Tailors of the Tailors Community of Malaysia sewing the cloth-based face masks. Image from: Tago (M) Sdn Bhd
Aimed at public safety, the Movement Control Order (MCO) has nonetheless caused hardships, especially within the B40 community. In order to alleviate the difficulty faced by members from the low-income community, Tago (M) Sdn Bhd, a boutique property developer, has teamed up with the Tailors Community of Malaysia (Komuniti Tukang Jahit, KTJ in short) to stitch 1,000 cloth face masks for those in need. This move also provides an opportunity for single women, housewives, disabled and underprivileged women to gain extra income during and after the MCO in Malaysia.
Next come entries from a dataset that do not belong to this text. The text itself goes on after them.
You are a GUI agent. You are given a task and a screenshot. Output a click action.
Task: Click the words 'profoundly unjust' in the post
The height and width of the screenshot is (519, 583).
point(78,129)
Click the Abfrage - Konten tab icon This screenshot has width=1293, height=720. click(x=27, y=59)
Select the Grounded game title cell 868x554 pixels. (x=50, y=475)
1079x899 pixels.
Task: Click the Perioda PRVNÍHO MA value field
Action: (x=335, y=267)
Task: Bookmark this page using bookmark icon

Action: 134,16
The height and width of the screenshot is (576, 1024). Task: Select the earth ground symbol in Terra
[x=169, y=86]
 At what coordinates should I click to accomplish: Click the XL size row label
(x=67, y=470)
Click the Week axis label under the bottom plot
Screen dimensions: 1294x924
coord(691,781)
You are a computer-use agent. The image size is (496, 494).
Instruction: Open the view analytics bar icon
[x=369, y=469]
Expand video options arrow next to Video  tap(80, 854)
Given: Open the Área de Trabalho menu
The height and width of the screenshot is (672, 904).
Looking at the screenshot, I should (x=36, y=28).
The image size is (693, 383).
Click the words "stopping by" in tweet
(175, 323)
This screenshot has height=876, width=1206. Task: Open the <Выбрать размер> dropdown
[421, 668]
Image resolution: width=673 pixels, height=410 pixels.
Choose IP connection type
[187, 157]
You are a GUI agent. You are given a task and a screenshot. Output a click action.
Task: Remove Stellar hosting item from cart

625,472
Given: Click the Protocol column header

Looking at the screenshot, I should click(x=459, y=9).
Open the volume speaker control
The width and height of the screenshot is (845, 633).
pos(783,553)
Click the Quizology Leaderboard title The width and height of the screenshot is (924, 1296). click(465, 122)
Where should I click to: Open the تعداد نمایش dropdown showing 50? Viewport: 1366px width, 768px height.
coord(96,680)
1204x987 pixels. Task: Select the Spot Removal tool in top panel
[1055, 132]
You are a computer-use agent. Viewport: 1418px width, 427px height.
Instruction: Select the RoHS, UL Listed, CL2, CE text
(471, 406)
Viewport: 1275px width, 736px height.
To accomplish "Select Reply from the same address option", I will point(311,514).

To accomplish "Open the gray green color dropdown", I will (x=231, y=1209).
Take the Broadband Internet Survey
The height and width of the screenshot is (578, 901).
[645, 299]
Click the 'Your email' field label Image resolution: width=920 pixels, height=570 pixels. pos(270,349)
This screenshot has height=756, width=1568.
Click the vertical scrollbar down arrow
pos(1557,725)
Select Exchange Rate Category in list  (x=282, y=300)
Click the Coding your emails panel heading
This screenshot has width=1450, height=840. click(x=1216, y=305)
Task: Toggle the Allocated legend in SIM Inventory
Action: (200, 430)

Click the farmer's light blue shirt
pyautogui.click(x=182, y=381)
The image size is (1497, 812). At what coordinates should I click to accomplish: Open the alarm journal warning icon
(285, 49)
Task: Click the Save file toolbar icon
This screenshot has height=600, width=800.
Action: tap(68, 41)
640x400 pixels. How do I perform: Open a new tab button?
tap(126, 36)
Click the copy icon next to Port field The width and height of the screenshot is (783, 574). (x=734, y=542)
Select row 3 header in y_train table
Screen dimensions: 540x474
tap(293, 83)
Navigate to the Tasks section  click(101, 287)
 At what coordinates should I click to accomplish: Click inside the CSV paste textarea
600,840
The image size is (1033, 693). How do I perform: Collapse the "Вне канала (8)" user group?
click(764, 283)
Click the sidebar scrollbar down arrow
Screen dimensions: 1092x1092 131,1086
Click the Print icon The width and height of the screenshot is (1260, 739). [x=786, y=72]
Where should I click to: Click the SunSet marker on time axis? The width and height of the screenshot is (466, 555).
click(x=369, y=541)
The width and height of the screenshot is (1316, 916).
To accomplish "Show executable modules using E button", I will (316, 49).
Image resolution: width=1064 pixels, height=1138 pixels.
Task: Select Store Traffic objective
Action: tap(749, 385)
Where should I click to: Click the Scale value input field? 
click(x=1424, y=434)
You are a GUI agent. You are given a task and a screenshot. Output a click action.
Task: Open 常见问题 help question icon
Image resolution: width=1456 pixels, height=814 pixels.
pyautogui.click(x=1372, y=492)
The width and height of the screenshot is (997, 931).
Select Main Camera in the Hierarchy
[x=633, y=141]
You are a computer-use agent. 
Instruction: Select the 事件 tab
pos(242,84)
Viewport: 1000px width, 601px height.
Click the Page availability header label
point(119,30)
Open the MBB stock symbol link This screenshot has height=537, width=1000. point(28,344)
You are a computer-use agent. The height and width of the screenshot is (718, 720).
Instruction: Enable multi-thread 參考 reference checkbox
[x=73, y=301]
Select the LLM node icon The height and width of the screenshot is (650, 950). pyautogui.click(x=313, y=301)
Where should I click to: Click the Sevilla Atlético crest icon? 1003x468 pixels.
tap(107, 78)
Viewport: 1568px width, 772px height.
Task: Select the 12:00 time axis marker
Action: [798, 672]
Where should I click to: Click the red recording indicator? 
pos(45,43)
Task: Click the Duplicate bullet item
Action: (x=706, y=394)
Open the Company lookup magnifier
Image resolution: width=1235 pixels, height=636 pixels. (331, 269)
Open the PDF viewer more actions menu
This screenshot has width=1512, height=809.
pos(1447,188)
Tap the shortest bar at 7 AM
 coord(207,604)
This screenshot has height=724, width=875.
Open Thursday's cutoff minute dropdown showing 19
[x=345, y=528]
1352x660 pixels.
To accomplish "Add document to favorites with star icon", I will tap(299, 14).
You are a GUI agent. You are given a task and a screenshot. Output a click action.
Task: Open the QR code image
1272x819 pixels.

Daryl Chew, Chief Operating Officer of Tago (M) Sdn Bhd said, “we believe that property development integrates you into the fabric of a neighbourhood hence it is vital for us to strengthen the resilience of the local communities which is why we reached out to KTJ. KTJ’s impressive track record in training and promoting financial self-dependency especially amongst women appealed to us”.
“We then contacted community leaders around our recently completed Anjali North Kiara project to identify suitable candidates who were not only interested in helping to produce the face masks but also needed the extra income”, Chew said.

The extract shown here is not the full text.